Interface element records.
%%

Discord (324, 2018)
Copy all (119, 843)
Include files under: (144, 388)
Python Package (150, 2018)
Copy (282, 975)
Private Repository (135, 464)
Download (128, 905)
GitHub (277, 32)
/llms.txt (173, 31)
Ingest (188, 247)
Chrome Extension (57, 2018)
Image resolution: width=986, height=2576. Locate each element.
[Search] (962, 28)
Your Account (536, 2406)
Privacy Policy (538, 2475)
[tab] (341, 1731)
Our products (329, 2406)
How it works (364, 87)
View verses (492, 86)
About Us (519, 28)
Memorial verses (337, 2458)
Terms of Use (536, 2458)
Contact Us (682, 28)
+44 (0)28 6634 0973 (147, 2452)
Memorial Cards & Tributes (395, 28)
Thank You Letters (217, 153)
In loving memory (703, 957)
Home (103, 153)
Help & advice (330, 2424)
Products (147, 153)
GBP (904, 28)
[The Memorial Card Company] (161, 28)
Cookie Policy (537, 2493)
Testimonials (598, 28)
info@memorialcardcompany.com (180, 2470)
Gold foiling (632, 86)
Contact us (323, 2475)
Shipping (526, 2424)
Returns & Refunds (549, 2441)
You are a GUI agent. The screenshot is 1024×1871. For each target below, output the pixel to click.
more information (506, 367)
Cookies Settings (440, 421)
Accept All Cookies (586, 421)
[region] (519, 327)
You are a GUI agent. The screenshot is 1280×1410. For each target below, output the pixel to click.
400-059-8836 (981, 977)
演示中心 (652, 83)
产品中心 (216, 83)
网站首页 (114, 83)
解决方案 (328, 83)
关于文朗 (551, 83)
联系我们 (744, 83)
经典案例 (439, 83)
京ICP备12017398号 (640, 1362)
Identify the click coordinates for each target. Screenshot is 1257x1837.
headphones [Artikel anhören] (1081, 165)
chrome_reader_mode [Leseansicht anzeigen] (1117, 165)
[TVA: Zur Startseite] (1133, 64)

%%

AIM OF THE TASK. Rewrite every line of the material above, including the lines that have no coordinates. Multiply each coordinate by 2.3 and round it to a whole number, with halves rounded up, and leave all other numbers unchanged.

ANSWER FOR THE TASK.
Discord (745, 4641)
Copy all (274, 1939)
Include files under: (331, 892)
Python Package (345, 4641)
Copy (649, 2243)
Private Repository (311, 1067)
Download (294, 2082)
GitHub (637, 74)
/llms.txt (398, 71)
Ingest (432, 568)
Chrome Extension (131, 4641)
Image resolution: width=986, height=2576. Locate each element.
[Search] (2213, 64)
Your Account (1233, 5534)
Privacy Policy (1237, 5693)
[tab] (784, 3981)
Our products (757, 5534)
How it works (837, 200)
View verses (1132, 198)
About Us (1194, 64)
Memorial verses (775, 5653)
Terms of Use (1233, 5653)
Contact Us (1569, 64)
+44 (0)28 6634 0973 (338, 5640)
Memorial Cards & Tributes (909, 64)
Thank You Letters (499, 352)
In loving memory (1617, 2201)
Home (237, 352)
Help & advice (759, 5575)
Products (338, 352)
GBP (2079, 64)
[The Memorial Card Company] (370, 64)
Cookie Policy (1235, 5734)
Testimonials (1375, 64)
info@memorialcardcompany.com (414, 5681)
Gold foiling (1454, 198)
Contact us (743, 5693)
Shipping (1210, 5575)
Returns & Refunds (1263, 5614)
You are a GUI agent. The screenshot is 1024×1871. For each target below, output the pixel to click.
more information (1164, 844)
Cookies Settings (1012, 968)
Accept All Cookies (1348, 968)
[region] (1194, 752)
You are a GUI agent. The screenshot is 1280×1410. For each target below, output the pixel to click.
400-059-8836 (2256, 2247)
演示中心 (1500, 191)
产品中心 (497, 191)
网站首页 (262, 191)
解决方案 (754, 191)
关于文朗 (1267, 191)
联系我们 (1711, 191)
经典案例 (1010, 191)
京ICP备12017398号 (1472, 3133)
Identify the click coordinates for each target. Screenshot is 1257x1837.
headphones [Artikel anhören] (2486, 380)
chrome_reader_mode [Leseansicht anzeigen] (2569, 380)
[TVA: Zur Startseite] (2606, 147)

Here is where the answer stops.